WHAT IS BEING ASKED »
Please write out exactly, without any picture, each line from the first in the listing through the line that includes "Junior Suite with Private Pool (169, 537)".

AVAILABLE DATA »
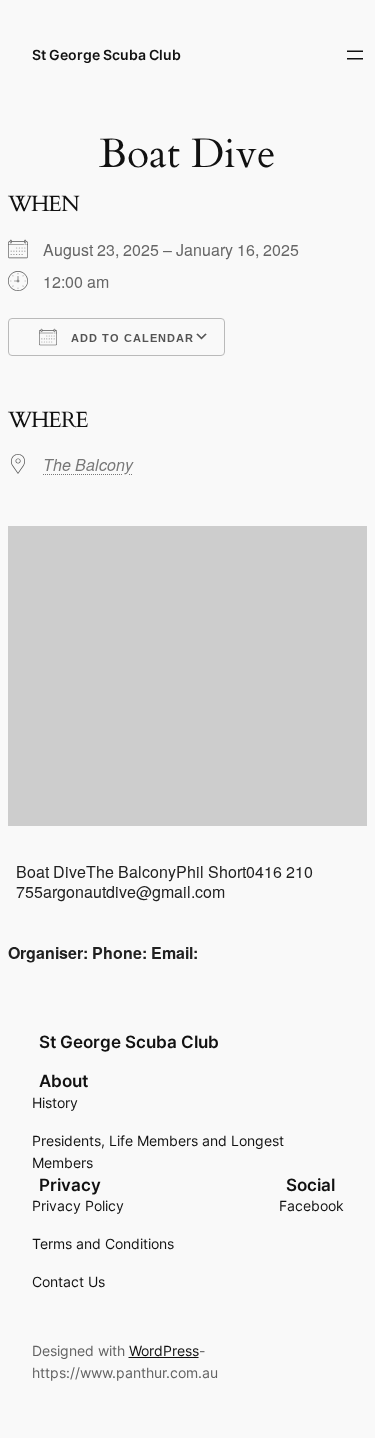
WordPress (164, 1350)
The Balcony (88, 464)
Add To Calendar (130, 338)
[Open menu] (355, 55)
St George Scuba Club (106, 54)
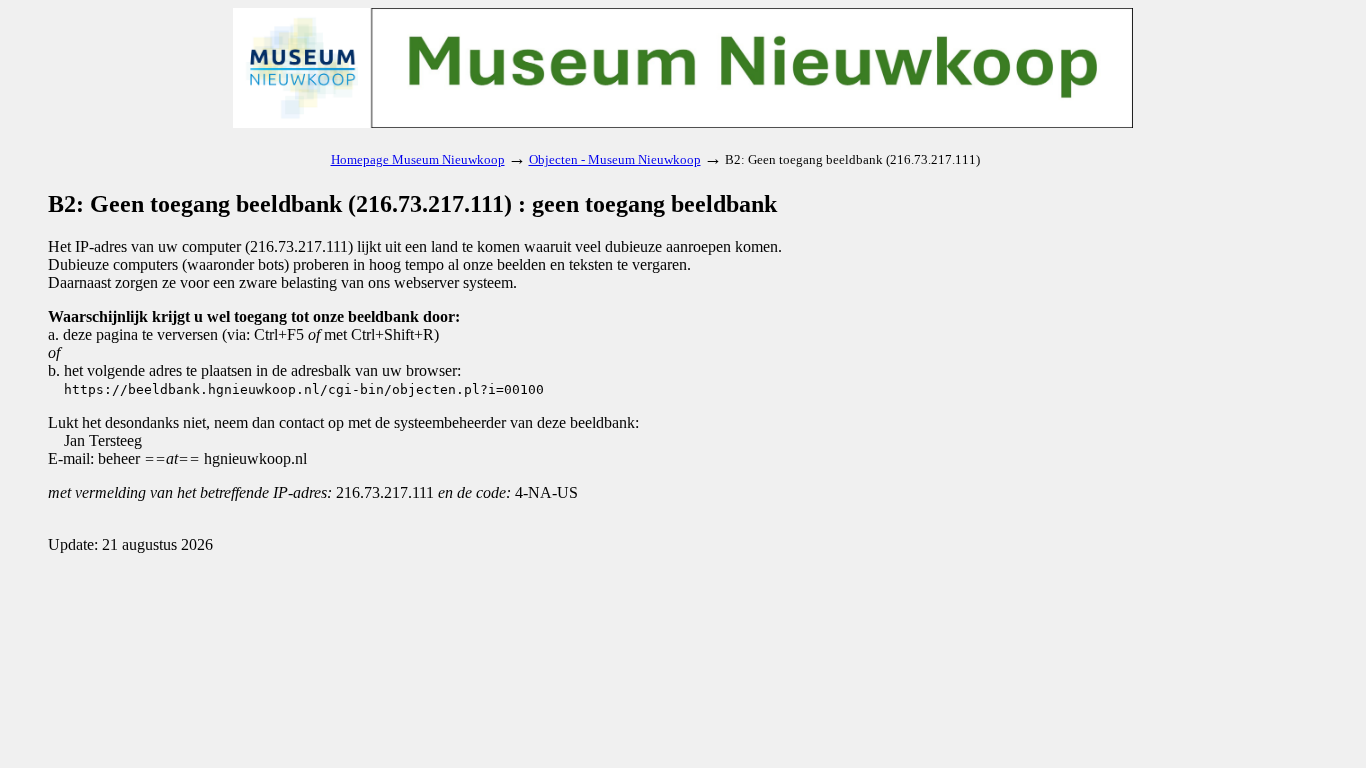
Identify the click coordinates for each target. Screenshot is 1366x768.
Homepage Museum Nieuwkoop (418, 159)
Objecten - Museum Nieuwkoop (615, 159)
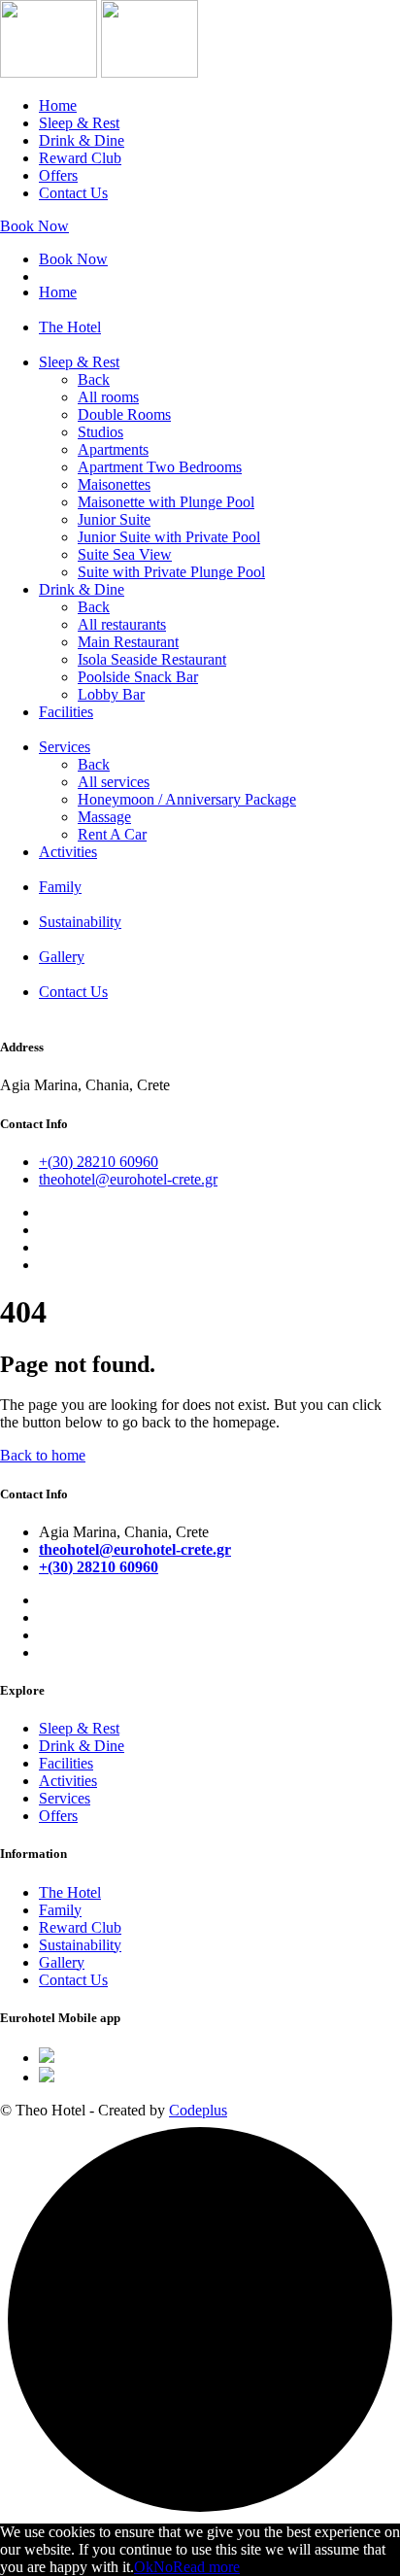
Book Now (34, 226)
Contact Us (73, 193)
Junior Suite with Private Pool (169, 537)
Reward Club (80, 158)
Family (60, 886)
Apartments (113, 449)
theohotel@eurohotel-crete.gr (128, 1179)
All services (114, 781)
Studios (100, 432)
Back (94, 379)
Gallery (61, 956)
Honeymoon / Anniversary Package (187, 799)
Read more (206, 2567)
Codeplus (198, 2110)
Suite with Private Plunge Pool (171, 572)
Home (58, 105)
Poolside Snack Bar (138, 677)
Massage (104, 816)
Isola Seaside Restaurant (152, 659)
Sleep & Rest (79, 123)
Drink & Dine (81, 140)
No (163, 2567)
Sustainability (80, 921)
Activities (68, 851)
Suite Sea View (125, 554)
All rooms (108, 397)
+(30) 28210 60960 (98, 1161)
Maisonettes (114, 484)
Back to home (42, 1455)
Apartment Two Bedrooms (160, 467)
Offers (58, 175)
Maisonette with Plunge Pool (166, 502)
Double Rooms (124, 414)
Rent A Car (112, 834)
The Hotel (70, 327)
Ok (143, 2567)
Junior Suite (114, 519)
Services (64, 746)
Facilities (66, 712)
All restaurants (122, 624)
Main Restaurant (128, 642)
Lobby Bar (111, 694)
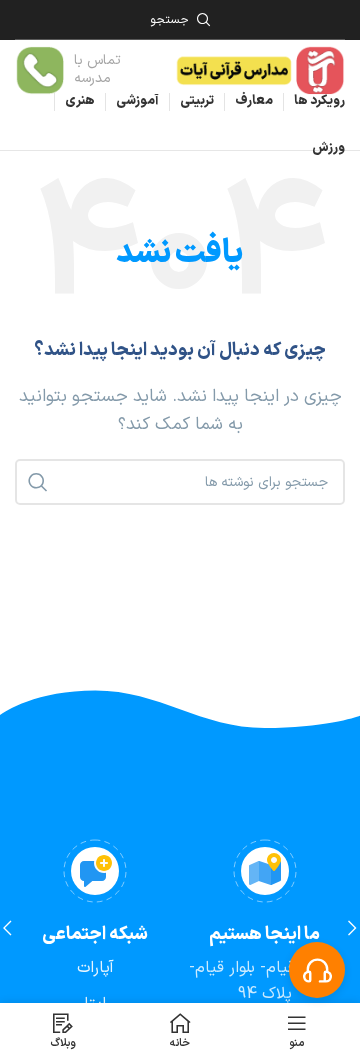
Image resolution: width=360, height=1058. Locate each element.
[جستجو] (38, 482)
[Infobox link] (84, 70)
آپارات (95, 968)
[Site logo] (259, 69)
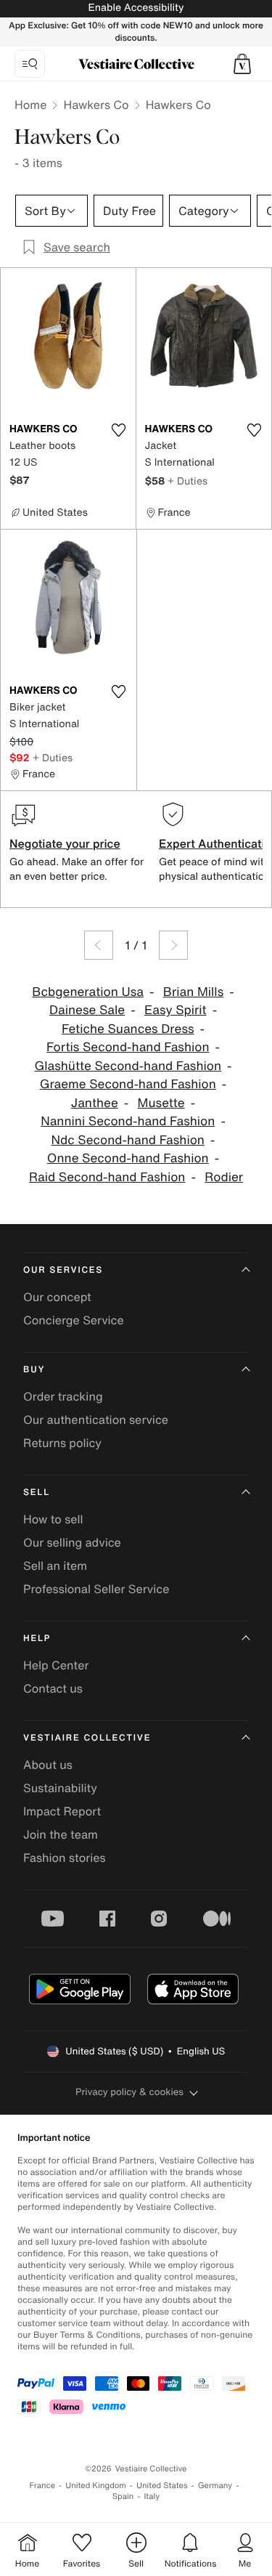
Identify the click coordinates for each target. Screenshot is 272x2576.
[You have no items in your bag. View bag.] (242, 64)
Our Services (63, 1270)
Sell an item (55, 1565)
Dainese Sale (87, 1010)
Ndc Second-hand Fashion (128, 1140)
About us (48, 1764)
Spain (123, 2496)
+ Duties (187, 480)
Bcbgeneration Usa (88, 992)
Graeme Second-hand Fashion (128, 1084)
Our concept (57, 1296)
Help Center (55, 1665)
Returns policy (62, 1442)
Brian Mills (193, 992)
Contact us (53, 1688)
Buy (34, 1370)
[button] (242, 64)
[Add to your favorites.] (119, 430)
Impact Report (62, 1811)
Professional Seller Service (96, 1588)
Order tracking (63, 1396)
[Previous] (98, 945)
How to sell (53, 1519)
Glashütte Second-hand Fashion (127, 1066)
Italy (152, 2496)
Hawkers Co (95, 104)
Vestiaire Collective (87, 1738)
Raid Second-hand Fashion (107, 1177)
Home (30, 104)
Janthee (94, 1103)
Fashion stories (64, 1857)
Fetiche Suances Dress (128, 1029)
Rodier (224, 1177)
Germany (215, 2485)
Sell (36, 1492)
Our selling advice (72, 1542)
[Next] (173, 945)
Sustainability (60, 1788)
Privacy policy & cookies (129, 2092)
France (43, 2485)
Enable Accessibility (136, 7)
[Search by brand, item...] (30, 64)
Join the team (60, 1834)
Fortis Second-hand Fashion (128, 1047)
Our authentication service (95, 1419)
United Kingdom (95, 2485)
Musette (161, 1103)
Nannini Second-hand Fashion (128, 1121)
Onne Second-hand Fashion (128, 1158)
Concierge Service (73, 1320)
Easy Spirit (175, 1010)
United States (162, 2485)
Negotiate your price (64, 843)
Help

RESULT FOR THIS TASK »
WordPress (164, 1350)
The Balcony (88, 464)
Add To Calendar (130, 338)
[Open menu] (355, 55)
St George Scuba Club (106, 54)
Identify the click coordinates for each target. Screenshot is 1366x768.
Homepage Museum Nieuwkoop (418, 159)
Objecten - Museum Nieuwkoop (615, 159)
Book Now (34, 226)
Contact Us (73, 193)
Junior Suite with Private Pool (169, 537)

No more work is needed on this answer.